Der Verfassungsgerichtshof hat mit dem in der Beilage angeschlossenen Erkenntnis vom 5. Dezember 1996, G 9/96 ua, ua die Wortfolge "in Abs.2, 2a, 2b, 3 und 4 bezeichnete" in § 99 Abs.6 lit.c StVO idF der 19. StVO-Novelle als verfassungswidrig aufgehoben.
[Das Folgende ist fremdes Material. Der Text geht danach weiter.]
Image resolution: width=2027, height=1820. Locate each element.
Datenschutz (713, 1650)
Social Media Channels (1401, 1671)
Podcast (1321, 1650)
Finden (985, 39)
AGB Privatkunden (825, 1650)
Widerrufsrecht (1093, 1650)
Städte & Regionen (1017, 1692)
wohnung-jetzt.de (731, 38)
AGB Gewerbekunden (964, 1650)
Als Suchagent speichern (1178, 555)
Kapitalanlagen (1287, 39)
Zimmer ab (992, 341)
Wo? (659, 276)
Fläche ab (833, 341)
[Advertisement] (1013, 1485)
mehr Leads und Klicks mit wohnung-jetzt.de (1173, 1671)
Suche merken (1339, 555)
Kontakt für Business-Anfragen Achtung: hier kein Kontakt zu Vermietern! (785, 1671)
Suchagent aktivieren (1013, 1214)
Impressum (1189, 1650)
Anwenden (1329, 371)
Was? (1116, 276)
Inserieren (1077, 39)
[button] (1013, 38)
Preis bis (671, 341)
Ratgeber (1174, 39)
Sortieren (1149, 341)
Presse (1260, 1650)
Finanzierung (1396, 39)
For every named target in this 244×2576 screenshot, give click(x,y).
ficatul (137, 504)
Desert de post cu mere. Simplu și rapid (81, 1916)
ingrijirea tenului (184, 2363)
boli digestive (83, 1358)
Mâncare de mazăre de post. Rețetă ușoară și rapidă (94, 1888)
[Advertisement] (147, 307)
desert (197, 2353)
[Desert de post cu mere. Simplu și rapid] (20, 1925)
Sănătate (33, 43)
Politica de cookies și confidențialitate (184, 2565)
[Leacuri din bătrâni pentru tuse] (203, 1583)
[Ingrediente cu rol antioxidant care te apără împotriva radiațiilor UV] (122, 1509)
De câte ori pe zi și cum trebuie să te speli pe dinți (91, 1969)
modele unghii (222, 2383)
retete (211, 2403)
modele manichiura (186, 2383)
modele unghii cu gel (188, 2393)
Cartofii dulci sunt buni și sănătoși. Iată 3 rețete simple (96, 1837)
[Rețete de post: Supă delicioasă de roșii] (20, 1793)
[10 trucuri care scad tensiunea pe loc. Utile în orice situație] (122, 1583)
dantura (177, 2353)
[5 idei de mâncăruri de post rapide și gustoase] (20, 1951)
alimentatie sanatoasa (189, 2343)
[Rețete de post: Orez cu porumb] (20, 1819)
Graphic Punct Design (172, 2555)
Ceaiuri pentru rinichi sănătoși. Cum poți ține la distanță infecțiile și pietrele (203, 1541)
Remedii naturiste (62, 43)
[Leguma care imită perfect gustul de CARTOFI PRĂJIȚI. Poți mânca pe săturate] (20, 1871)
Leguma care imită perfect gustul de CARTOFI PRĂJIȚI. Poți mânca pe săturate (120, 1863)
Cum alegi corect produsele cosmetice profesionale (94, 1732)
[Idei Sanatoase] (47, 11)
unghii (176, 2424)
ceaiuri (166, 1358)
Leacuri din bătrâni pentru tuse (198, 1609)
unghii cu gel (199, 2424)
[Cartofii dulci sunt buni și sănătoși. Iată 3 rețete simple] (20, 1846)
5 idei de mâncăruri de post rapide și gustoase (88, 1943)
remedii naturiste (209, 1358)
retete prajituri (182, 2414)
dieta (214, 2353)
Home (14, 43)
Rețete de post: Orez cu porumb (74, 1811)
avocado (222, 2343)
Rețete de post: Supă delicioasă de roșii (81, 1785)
Er hat außerdem ausgesprochen, daß die als verfassungswidrig erkannte Gesetzesbestimmung auch in jenen Rechtssachen nicht mehr anzuwenden ist, die am 5. Dezember 1996 bei einem unabhängigen Verwaltungssenat anhängig waren.

Auf dieser Grundlage ist davon auszugehen, daß die - nun keine Einschränkungen mehr enthaltende - Subsidiaritätsklausel des § 99 Abs.6 lit.c StVO 1960 idFd 19. StVO-Novelle auch auf das dem Gerichtsurteil zugrundeliegende Verhalten des Rechtsmittelwerbers zu beziehen ist.

Gemäß § 45 Abs.1 Z1 2. Alternative VStG hat die Behörde von der Einleitung oder Fortführung eines Strafverfahrens abzusehen und die Einstellung zu verfügen, wenn die dem Beschuldigten zur Last gelegte Tat keine Verwaltungsübertretung bildet.

Unter Zugrundelegung der obigen Ausführungen war spruchgemäß zu entscheiden, wobei weder im erstinstanzlichen noch im Berufungsverfahren Kostenbeiträge zu leisten sind.

Rechtsmittelbelehrung:

Gegen diesen Bescheid ist kein ordentliches Rechtsmittel zulässig.

Hinweis:

Gegen diesen Bescheid kann innerhalb von sechs Wochen ab seiner Zustellung eine Beschwerde an den Verfassungsgerichtshof oder an den Verwaltungsgerichtshof erhoben werden; diese muß - von gesetzlichen Ausnahmen abgesehen - jeweils von einem Rechtsanwalt unterschrieben sein.